Spray or dip in EVO and sprinkle with a bit of Coarse Salt. Lay the pieces on your hot BBQ so the grills will caramelize (mark) the flat/cut sides. 
As the onion cooks, the concentric parts of each wedge will 'Blosom, or bloom - spread and seperate.
Really great - the heat activates the sugars within the onion; the caramelization add flavours too.
Hope you enjoy them.
Finally,
David


----------



## Norma (Jun 1, 2002)

Finally, that sounds wonderful! I like to saute sliced Vidalia (Texas Grown!) onions in a bit of extra virgin olive oil, sprinkled with a bit of salt, some crushed garlic, until they start to carmelize, and then add some sliced mushrooms, and finish cooking till the onions are nice and carmelized, then squeeze just a touch of fresh lemon juice just before serving.

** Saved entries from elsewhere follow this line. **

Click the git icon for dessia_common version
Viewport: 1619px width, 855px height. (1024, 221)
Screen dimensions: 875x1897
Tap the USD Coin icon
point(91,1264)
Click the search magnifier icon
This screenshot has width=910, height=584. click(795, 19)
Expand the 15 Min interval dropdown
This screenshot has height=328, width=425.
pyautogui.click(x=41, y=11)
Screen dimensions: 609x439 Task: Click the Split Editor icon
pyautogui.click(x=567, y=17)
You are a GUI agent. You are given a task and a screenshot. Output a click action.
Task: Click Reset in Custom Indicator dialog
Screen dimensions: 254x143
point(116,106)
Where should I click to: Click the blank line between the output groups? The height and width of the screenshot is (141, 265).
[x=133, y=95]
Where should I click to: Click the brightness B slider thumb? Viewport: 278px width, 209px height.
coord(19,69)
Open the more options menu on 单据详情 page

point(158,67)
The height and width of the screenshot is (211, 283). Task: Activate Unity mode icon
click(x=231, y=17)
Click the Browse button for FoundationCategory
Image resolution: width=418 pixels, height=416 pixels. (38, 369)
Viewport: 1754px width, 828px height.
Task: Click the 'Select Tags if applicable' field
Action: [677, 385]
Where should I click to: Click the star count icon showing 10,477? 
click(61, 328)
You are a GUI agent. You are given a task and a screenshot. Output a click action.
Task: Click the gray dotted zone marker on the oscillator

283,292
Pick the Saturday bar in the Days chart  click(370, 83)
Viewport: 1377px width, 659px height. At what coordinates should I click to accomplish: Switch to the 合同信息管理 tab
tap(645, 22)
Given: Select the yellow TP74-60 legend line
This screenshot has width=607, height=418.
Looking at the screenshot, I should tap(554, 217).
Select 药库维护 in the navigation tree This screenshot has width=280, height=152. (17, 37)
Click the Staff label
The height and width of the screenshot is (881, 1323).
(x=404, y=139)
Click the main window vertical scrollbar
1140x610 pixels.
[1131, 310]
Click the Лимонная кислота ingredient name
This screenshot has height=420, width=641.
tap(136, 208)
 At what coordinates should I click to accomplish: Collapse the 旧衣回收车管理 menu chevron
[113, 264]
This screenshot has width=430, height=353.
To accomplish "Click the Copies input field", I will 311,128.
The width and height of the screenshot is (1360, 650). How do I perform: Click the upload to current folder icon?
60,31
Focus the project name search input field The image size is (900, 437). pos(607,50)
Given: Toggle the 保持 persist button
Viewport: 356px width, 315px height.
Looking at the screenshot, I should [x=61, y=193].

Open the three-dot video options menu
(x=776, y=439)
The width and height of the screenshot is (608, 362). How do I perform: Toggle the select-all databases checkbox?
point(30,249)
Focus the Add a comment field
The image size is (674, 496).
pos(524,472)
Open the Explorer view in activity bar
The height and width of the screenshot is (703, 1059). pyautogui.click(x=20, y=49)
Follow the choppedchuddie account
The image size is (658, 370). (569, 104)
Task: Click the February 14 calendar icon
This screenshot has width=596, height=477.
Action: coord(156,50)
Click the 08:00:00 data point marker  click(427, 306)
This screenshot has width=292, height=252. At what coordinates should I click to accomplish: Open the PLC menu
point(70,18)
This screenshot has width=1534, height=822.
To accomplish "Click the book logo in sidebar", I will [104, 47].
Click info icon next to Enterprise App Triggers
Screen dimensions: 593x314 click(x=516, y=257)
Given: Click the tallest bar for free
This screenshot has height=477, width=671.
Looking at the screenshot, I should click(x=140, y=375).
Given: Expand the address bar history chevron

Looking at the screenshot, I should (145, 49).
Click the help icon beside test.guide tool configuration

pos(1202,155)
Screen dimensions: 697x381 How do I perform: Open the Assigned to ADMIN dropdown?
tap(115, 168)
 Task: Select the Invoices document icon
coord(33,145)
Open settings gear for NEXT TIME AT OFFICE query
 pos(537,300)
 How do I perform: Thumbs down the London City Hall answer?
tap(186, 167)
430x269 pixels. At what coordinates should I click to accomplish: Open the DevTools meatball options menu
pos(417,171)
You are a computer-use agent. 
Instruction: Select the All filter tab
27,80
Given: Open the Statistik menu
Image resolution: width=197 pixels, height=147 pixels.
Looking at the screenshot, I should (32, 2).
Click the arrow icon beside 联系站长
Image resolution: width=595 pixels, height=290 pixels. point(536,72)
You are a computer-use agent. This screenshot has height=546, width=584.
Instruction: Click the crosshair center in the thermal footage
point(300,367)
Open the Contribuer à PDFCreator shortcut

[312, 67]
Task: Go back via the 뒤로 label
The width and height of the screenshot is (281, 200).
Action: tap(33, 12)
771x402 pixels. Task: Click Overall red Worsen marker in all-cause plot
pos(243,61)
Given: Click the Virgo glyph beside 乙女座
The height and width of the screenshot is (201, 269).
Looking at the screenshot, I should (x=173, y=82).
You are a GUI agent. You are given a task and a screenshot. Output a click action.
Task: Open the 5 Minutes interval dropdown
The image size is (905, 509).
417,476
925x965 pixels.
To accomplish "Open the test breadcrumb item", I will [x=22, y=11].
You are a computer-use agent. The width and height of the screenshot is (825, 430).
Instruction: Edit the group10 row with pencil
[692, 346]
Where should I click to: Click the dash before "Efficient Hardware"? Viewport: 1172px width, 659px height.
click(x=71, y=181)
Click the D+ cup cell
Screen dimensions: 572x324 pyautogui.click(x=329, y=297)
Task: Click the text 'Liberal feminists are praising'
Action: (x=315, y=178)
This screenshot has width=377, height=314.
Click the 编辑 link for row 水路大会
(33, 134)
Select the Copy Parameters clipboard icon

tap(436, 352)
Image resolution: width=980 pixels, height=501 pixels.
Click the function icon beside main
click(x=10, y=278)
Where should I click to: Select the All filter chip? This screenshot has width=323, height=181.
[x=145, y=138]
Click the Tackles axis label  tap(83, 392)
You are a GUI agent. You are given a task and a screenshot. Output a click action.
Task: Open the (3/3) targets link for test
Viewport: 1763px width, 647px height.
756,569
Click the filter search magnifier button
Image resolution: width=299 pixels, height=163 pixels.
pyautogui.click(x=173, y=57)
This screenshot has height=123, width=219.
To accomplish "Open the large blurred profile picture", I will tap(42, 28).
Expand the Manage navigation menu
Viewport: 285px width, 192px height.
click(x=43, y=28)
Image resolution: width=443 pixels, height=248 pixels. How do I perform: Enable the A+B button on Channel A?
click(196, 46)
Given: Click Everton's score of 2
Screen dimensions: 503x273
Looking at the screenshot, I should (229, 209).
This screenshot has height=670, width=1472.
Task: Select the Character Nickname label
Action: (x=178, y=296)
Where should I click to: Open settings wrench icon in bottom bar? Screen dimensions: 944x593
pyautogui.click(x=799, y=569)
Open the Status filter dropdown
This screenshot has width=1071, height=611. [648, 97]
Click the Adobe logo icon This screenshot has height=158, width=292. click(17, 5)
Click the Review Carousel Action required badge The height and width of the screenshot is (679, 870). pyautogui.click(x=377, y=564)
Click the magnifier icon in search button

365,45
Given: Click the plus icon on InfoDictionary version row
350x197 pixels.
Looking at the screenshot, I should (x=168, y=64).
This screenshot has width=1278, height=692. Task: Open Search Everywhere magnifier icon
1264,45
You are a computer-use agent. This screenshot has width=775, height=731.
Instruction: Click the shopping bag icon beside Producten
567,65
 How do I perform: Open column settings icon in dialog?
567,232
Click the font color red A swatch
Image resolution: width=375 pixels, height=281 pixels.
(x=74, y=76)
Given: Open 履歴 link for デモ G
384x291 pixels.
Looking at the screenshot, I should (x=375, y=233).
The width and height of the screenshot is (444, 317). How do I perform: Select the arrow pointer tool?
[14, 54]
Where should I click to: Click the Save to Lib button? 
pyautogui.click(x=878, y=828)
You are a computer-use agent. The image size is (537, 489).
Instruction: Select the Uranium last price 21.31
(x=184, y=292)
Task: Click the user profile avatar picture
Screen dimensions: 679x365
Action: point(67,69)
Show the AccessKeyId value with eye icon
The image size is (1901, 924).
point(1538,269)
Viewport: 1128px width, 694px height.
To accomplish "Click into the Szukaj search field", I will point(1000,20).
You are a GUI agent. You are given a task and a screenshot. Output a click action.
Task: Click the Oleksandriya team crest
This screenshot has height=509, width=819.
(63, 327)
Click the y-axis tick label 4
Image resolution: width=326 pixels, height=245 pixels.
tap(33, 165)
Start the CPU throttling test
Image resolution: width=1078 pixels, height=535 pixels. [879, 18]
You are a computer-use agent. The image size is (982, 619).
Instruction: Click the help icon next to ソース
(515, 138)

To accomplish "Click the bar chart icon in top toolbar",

My daughter and I love this on a slice of toasted italian bread, that's been brushed with EVO and garlic.


----------



## Teef (Jun 1, 2002)

Finally and Norma-
THANKS !  for your vidalia onion recipes.
Just when I thought I was beginning to know a something about food and cooking, you both used a word (product,  I am guessing) I am not familiar with.... EVO.

Can you help again?

I saw an interesting recipe for onions marinated in vinegar and oil and Feta cheese. 
Sounds sorta strong tasting, you know? (or for Finally... eh?  
Anyone tried anything like that? 

 (I think it was a family heirloom Greek recipe.)


----------



## kitchenelf (Jun 1, 2002)

Teef, EVO = extra virgin olive oil


----------



## Teef (Jun 1, 2002)

A HA !  
"Well duh", I said to myself when I read what EVO is...

But now I'm  wondering why it isn't 
"EVOO" !?!

Ok-- Ok ...  I'll stop asking any more stupid questions!


----------



## kitchenelf (Jun 2, 2002)

well, it should be EVOO by golly!!!!  Stupid??? It makes sense to me!!


----------



## Norma (Jun 2, 2002)

It's EVO because we North Americans are always in such a hustle and bustle to get things done! Can't take the time to add that last "O" LOL!


----------



## Finally (Jun 7, 2002)

Norma:
And here I thought we had to save it for when we taste what we've made . . . 
OOOOOOOOOOOOOOOooooooooo..............
LOL everyone.
David


----------